As developers, machine learning will definitely change the way we create software in the coming future. Instead of going line-by-line through code to create our next killer app, we will instead likely set the parameters and determine the training regimen for basic AI. And really, that future is likely not as far away as it may seem.
In a blog post this week, Unity announced the release of the what they are calling Machine Learning Agents, or ML-agents for short. This Python-based API incorporates TensorFlow, the popular open-source machine learning library. This beta SDK, also falling into the open-source category, is being released with a few sample projects and some basic algorithms to get interested developers started.
Through the offering of rewards for wanted behaviors and removing rewards for unwanted behaviors, training these AI agents is very much on par with training an animal or retail sales team. Though likely much faster due to iteration speed.
The ML-Agents SDK is built on 3 primary objects:
Agents are the action element in the grouping. A single algorithm can be made up of a number of agents with potentially different sets of rewards for various behaviors.
Brains conduct the decision-making process that sends agents into action. Brains can be put into one of four modes: external, internal, player, and heuristic.
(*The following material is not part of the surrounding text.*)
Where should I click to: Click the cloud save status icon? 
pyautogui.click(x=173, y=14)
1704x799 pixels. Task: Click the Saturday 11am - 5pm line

Academy is the object that holds the various brains of a specific project.
In the animation below, you see a fresh agent training on what looks like a simple Frogger-type game. As you can see, its early efforts are rough.
But after 6 hours of training, it has learned how to maneuver and can go long distances, collecting many presents, without issue.
The example above is a based on the single-agent scenario, or a single agent linked to a single brain. This is one of the many potential scenarios, including simultaneous single-agent, cooperative multi-agent, competitive multi-agent, ecosystem, and, in the video below, simultaneous single-agent.
Computer vision, a popular use of machine learning in the AR space that uses images to train AI agents to see and interpret images and video, is one of many forms of machine learning that will likely benefit from this type of project.
I will be interested to see where we can incorporate more of this into AR, and I am looking forward to seeing what the community comes up with, as well as what comes out of Unite Austin in a couple of weeks.